I could rely on the message to delimit itself by including a length
header like nlmsg_len
in the Netlink message header, and trust that
a reader would dequeue the correct number of bytes, and the writers
would only write whole messages at a time. But I want a little more
certainty that a message ends where I think it ends.
This would be easy to support if all messages were the same size; just make that size the minimum addressable unit of the buffer. But that's not the case here; the netlink messages I want to store are comprised of a fixed-size header, an optional body, and zero or more optional key/value pairs called "attributes" which are of varying size.
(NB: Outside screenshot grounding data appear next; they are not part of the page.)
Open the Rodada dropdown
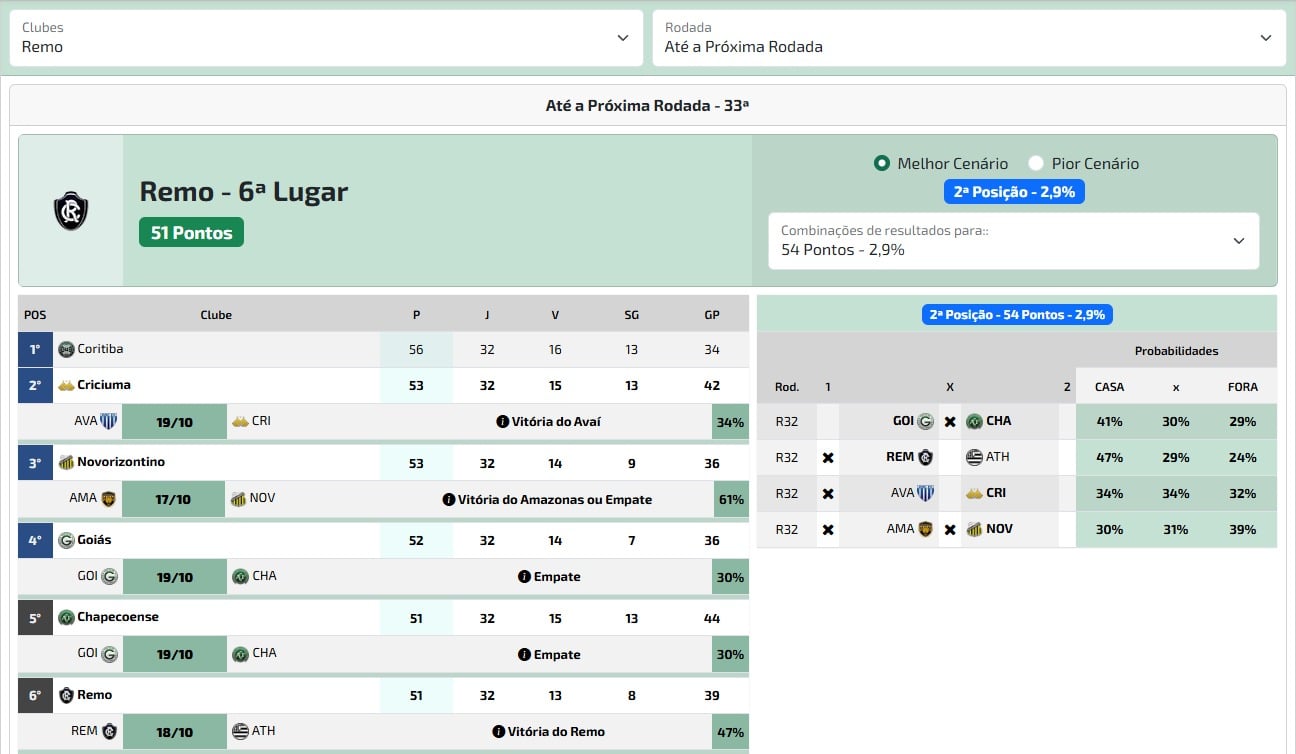This screenshot has height=754, width=1296. (969, 38)
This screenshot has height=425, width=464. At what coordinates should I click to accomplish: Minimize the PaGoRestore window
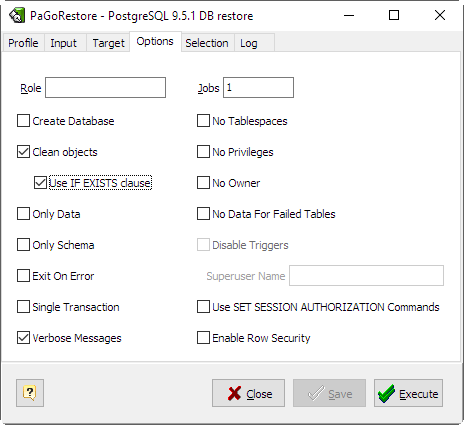click(x=349, y=15)
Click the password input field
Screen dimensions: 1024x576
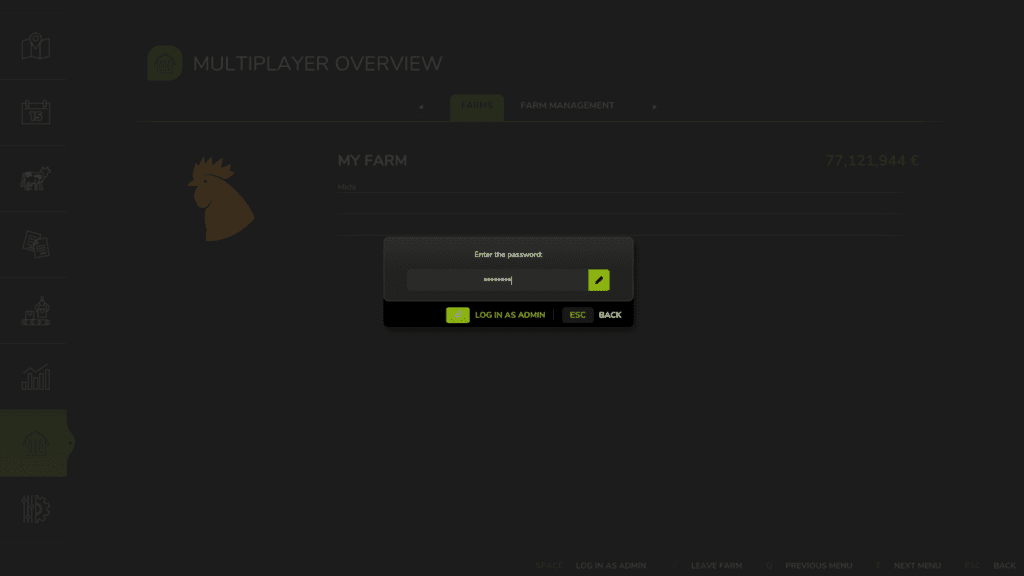click(x=496, y=280)
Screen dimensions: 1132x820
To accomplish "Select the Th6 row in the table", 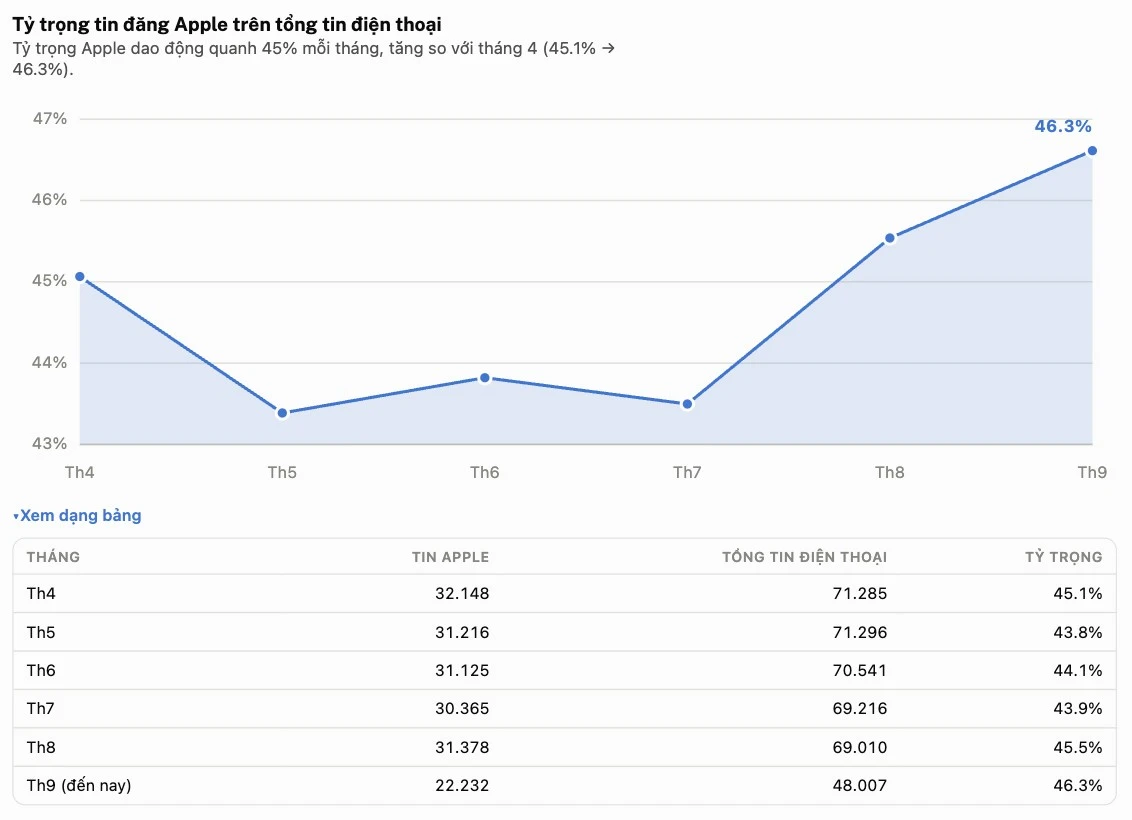I will pyautogui.click(x=565, y=671).
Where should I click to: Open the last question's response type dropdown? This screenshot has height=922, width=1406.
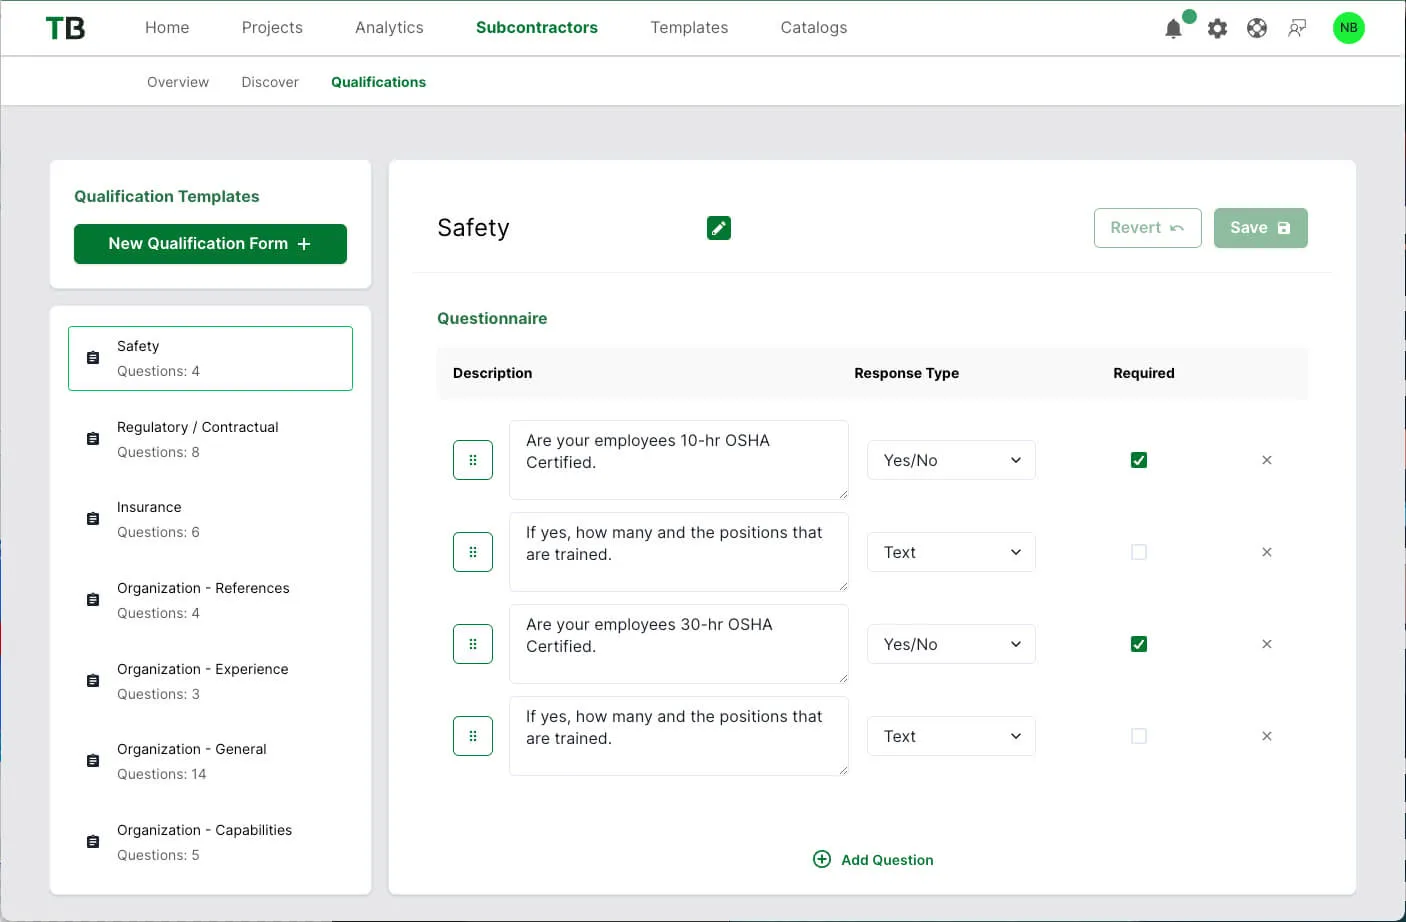click(951, 736)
We make the assumption that each write to the buffer stores an integral (non-fractional) number of messages, and those are the boundaries that should be respected when handling reads. We can preserve these boundaries by inserting a length header in front of each message:
The length includes the length of the header itself. Including the header length is common in network protocols, because it allows elements in the data flow which don't need to inspect an item to skip it without knowing the full format. That's not too relevant for my use case, since this is all within the same process, but it's just what I'm used to.
Writing to the buffer is a two-step process:
- The writer gets access to the free space in the buffer and writes into it, skipping over the space for the length header
- The writer "commits" its write to the buffer. This updates the length header and the tail position.
And reading becomes the following process:
- Decode the integer len at head
- Pass the following len bytes to the reader
- Increment head by len
A downside to this approach is that if the header were somehow corrupted, the ring would be come unusable. Another approach that I see often is for the ring to contain fixed-size pointers to buffers with the actual data. This is what virtio virtqueues do, for example. I don't want to do that, as I would then have to come up with a scheme to allocate and re-use those buffers.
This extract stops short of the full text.